> _What the task requires_: Your task is to copy the stretch of lines in the records below that begins with the line containing "Sonik SK-47 10ft 3LB (97, 1589)" and ends with the line containing "Bupati Serang Dorong", exactly as written, with nothing added.

> _Information given_:
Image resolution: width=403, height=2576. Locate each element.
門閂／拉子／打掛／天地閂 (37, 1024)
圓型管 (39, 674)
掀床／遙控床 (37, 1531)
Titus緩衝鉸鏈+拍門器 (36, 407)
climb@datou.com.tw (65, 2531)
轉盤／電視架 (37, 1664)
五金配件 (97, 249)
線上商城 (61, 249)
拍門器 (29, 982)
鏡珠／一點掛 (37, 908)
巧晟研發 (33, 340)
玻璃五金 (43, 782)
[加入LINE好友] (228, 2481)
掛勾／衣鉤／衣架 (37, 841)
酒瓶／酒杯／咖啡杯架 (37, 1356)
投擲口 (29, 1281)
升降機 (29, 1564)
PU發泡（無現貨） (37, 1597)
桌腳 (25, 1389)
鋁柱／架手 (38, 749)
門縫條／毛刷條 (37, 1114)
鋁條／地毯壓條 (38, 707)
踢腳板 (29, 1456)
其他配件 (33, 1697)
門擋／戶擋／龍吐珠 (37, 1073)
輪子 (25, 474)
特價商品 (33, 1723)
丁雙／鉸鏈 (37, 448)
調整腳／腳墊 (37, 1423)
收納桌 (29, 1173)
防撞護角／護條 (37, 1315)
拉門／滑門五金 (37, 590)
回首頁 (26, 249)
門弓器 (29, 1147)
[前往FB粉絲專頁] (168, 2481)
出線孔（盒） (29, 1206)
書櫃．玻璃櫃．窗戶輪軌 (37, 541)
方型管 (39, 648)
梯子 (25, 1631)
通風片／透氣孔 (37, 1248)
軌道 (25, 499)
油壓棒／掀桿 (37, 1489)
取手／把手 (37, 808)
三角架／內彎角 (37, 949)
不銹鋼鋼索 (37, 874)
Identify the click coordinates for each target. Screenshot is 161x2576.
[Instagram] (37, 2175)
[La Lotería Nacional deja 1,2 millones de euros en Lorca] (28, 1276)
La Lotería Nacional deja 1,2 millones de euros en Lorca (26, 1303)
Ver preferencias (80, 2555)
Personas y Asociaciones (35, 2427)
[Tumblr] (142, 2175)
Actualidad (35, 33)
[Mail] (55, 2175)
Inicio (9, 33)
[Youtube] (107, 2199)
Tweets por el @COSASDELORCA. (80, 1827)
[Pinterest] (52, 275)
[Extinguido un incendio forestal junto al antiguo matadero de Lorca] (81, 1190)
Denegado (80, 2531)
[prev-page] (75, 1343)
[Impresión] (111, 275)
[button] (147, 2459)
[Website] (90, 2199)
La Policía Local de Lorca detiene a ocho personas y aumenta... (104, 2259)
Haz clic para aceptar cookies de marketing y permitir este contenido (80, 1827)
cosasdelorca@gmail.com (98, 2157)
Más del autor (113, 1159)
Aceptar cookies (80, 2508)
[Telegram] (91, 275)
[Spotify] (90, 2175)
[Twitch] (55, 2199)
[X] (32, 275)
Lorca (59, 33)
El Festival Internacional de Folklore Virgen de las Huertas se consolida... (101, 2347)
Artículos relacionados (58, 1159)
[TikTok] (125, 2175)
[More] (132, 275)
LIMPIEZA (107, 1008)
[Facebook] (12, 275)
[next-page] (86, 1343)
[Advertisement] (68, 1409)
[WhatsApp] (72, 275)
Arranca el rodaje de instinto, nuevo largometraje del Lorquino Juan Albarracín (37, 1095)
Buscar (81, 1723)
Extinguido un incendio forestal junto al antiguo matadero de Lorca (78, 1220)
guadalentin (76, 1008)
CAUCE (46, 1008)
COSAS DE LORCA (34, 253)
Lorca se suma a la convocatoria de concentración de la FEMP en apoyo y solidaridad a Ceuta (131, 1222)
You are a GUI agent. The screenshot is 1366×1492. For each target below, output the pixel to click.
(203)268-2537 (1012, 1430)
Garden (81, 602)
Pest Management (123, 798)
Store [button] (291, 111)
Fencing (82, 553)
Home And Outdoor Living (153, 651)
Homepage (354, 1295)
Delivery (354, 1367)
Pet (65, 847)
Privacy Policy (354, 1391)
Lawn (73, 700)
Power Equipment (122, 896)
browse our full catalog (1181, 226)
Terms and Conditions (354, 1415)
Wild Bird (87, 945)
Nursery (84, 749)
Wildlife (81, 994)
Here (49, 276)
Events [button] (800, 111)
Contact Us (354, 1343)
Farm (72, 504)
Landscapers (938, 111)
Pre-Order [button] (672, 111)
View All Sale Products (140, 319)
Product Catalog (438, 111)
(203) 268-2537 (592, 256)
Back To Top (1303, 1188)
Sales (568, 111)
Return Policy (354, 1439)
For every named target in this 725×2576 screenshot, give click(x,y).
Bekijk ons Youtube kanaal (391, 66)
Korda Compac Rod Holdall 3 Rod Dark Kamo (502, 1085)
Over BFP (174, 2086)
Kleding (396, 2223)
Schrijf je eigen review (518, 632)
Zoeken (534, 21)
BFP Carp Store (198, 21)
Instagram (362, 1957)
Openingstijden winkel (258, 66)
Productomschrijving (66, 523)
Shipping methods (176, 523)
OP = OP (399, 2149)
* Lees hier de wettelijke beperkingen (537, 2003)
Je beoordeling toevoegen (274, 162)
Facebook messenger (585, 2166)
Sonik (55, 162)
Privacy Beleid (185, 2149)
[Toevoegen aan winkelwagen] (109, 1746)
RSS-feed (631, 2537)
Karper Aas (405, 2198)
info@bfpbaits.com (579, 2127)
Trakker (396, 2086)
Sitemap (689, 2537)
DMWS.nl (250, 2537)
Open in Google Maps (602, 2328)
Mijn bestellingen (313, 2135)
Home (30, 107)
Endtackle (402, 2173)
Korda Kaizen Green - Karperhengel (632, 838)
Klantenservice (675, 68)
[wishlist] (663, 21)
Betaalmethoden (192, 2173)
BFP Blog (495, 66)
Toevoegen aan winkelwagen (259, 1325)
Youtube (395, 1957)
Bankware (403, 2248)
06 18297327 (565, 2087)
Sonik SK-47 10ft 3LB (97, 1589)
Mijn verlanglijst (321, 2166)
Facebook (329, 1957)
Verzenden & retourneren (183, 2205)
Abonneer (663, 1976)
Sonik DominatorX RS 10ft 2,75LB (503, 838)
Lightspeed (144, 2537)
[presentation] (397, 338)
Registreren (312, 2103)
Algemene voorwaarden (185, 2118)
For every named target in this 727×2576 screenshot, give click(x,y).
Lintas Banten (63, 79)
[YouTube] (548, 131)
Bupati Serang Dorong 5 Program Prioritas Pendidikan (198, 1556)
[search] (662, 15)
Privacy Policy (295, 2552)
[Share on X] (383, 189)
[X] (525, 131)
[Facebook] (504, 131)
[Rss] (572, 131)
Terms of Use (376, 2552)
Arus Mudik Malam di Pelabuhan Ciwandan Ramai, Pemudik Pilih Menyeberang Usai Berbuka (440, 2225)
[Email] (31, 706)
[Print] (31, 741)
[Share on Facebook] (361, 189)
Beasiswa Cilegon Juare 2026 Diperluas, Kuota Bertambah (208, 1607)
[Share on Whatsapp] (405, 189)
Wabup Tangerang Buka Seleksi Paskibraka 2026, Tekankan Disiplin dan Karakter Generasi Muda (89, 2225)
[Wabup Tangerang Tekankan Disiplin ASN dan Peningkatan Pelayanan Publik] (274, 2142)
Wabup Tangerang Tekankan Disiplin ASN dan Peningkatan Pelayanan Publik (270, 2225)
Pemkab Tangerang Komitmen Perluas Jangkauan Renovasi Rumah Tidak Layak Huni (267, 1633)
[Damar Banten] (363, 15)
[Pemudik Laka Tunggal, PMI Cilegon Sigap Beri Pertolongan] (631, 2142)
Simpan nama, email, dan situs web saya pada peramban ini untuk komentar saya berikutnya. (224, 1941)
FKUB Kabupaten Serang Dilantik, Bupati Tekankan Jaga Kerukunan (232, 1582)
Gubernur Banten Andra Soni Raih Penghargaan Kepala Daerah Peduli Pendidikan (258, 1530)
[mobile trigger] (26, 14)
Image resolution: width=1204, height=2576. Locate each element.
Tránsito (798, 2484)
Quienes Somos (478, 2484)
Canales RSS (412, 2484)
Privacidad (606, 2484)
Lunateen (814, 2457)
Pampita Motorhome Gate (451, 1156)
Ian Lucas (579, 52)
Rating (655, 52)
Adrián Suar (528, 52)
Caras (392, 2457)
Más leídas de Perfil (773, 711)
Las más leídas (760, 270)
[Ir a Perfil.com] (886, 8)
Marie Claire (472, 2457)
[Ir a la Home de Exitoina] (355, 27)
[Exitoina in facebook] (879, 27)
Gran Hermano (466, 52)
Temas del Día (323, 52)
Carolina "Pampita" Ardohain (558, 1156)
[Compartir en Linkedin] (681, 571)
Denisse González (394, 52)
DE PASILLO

> _Answer to this problem_:
Sonik SK-47 10ft 3LB (97, 1589)
Mijn verlanglijst (321, 2166)
Facebook (329, 1957)
Verzenden & retourneren (183, 2205)
Abonneer (663, 1976)
Sonik DominatorX RS 10ft 2,75LB (503, 838)
Lightspeed (144, 2537)
[presentation] (397, 338)
Registreren (312, 2103)
Algemene voorwaarden (185, 2118)
For every named target in this 727×2576 screenshot, give click(x,y).
Lintas Banten (63, 79)
[YouTube] (548, 131)
Bupati Serang Dorong 5 Program Prioritas Pendidikan (198, 1556)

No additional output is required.